The crash data sitting in FAF is genuinely useful and it's a shame it doesn't
get the attention it deserves. Removing gnome-abrt feels like giving up on
something that just needs proper investment, not removal.
Milan raises a fair point a backtrace without steps or reporter communication
doesn't get you very far when you can't reproduce the crash locally. But that's
exactly why the reporting workflow needs a redesign, not why the tool should be
dropped. The Bugzilla API key situation has already made most users give up on
manual reporting, so routing directly to GNOME GitLab or Fedora Forge with a
per-package configuration makes much more sense going forward.
The DrKonqi angle is interesting worth reaching out to the KDE team to see if
FAF integration is something they'd consider.
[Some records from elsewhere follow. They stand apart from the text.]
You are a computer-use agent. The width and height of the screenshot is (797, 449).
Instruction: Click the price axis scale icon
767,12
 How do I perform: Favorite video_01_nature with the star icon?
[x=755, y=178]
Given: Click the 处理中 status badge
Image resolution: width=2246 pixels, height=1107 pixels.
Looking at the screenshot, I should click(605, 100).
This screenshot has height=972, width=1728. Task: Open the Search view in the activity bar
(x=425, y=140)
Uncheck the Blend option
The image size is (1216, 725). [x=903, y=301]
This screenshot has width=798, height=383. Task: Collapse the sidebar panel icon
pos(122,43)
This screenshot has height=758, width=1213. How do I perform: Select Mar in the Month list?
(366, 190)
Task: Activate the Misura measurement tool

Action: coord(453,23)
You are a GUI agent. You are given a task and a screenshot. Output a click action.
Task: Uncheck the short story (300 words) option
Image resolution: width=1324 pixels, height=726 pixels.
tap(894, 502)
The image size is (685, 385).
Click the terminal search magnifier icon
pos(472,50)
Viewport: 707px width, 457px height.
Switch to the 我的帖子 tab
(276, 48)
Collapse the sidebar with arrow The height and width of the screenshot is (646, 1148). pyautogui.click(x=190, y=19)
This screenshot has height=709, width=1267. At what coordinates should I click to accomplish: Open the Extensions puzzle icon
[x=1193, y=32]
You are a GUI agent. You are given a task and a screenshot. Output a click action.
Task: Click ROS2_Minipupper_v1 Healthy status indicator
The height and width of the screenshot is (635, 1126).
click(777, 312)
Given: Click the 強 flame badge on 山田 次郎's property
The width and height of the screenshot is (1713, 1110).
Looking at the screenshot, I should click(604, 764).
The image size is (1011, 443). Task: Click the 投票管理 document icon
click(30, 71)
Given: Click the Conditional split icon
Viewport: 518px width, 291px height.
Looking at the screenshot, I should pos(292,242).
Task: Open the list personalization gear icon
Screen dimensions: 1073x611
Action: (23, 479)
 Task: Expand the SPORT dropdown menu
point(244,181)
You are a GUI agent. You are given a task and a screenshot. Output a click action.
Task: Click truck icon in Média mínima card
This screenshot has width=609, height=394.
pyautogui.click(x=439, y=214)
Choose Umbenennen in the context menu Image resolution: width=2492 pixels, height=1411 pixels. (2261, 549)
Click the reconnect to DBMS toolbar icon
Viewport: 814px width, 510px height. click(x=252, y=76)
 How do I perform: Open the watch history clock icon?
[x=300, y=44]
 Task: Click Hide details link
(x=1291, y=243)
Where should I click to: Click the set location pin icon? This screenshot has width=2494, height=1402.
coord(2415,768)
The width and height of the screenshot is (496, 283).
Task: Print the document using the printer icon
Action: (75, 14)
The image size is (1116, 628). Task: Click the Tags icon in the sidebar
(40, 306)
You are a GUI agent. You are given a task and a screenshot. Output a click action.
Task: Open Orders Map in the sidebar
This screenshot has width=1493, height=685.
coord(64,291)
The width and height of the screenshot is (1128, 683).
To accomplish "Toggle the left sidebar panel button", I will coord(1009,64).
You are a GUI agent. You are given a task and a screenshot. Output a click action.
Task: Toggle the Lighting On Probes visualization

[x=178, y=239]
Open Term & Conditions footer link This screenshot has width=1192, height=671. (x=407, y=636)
Could open the door for other
desktop environments to follow the same pattern.
Rebuilding on top of journald also makes sense long term. The current setup
gets stuck too often and carries more overhead than it needs to. Lighter and
cleaner is the right direction.
It's a bit like doing custom kitchen design in Baltimore
https://msdcontractors.com/ when the layout hasn't been touched in years, the
instinct is to tear it out completely, but most of the time the smarter call is
to rework what's already there, fix the flow, and let the solid foundation do
its job. Same applies here the crash collection works, the pipeline around it
just needs to be rebuilt properly.
The UI PR is a decent starting point but the reporting side needs to come first.